Original Paper: https://arxiv.org/abs/2305.11860
By: Pranjal Aggarwal, Aman Madaan, Yiming Yang, Mausam
Abstract:
A popular approach for improving the correctness of output from large language models (LLMs) is Self-Consistency - poll the LLM multiple times and output the most frequent solution. Existing Self-Consistency techniques always generate a constant number of samples per question, where a better approach will be to non-uniformly distribute the available budget based on the amount of agreement in the samples generated so far. In response, we introduce Adaptive-Consistency, a cost-efficient, model-agnostic technique that dynamically adjusts the number of samples per question using a lightweight stopping criterion. Our experiments over 17 reasoning and code generation datasets and three LLMs demonstrate that Adaptive-Consistency reduces sample budget by up to 7.9 times with an average accuracy drop of less than 0.1%. Our code and data are available at
Summary Notes
Simplifying Adaptive-Consistency in LLMs for Efficient AI Solutions
Large Language Models (LLMs) have become a cornerstone in the field of artificial intelligence, transforming how machines understand and generate human-like text.
As these models grow, ensuring their outputs are both accurate and relevant is essential, yet challenging.
Traditional methods like Self-Consistency, which involves asking LLMs the same question multiple times to ensure accuracy, are effective but often too resource-intensive for practical use, especially in enterprise settings.
Enter Adaptive-Consistency, a smarter, cost-effective strategy that enhances how we interact with LLMs without compromising on quality. Let’s break down this innovative approach.
The Basics of LLMs
LLMs excel in adapting to new tasks through in-context few-shot prompting. This method uses example inputs to guide models in generating accurate answers.
However, as LLMs become larger, the computational cost of this process can be prohibitive.
What is Adaptive-Consistency?
Adaptive-Consistency revolutionizes the querying process of LLMs with three key features:
- Dynamic Sample Adjustment: It varies the number of samples based on how much the samples agree, optimizing computational resources.
- Stopping Criterion: This feature decides when enough samples have been taken, reducing unnecessary computations.
- Confidence Quantification: By using a Dirichlet distribution, it measures how confident we can be in the majority answer, ensuring decisions are made with precision.
This method not only makes the sampling process more efficient but also adapts in real-time to the model's responses, ensuring optimal use of computational resources.
Proven Efficiency and Accuracy
Testing on three different LLMs and 17 distinct tasks revealed that Adaptive-Consistency:
- Cuts Down Samples: It needed up to 7.9 times fewer samples than fixed-budget methods, highlighting its efficiency.
- Keeps Accuracy High: The quality of outcomes remained on par with more resource-intensive methods.
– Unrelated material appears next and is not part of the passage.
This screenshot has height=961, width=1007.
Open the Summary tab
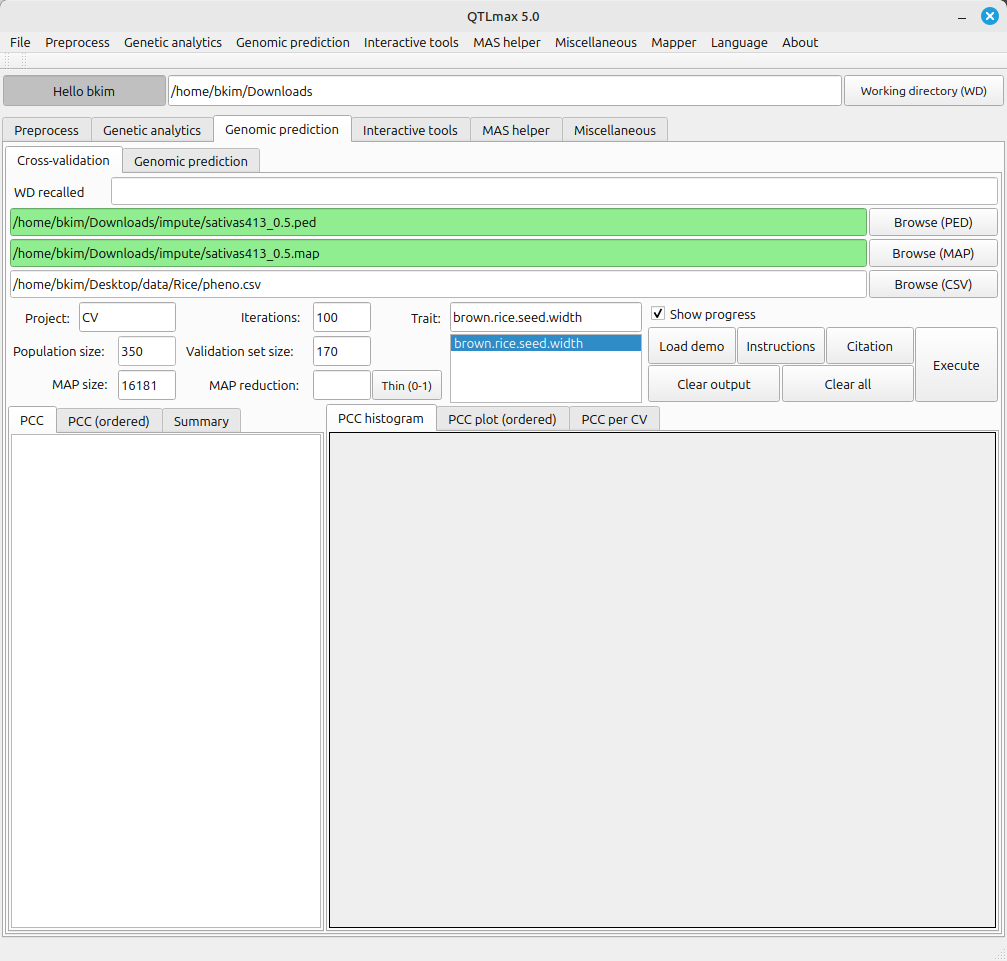tap(201, 421)
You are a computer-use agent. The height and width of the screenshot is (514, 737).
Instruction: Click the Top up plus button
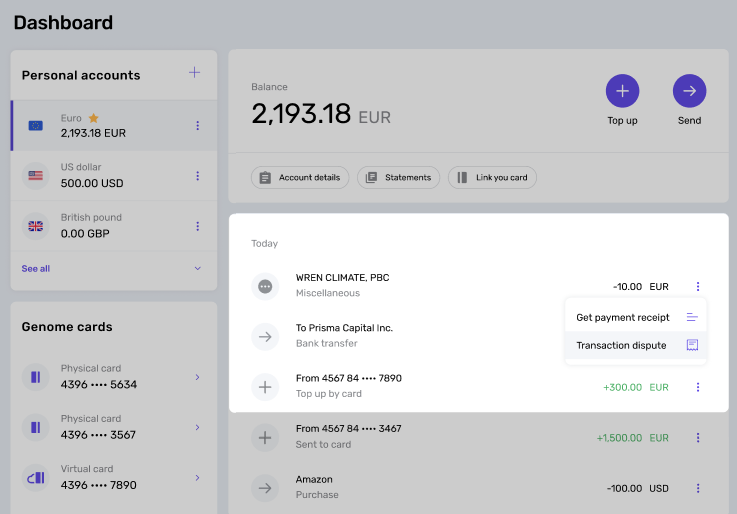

These results show that Adaptive-Consistency successfully reduces computational demands without sacrificing output quality, addressing a key concern for AI Engineers in enterprise environments.
Analyzing the Impact
Further analysis into Adaptive-Consistency's performance revealed:
- Optimal Confidence Thresholds: Setting higher confidence thresholds can lower sampling costs while maintaining accuracy.
- Flexible Stopping Criteria: The method’s adaptability to different computational and task demands showcases its flexibility.
The Road Ahead
Adaptive-Consistency marks a significant advancement in using LLMs more efficiently. Future research could explore even more effective stopping criteria and task-specific adjustments, broadening its application in AI tasks.
Conclusion
Adaptive-Consistency stands out as a viable solution for balancing accuracy with computational efficiency in the use of LLMs. This approach not only enhances the efficiency of querying these models but also opens up new possibilities for AI research and applications.
As AI continues to evolve, methods like Adaptive-Consistency will be key in achieving our goals efficiently and accurately.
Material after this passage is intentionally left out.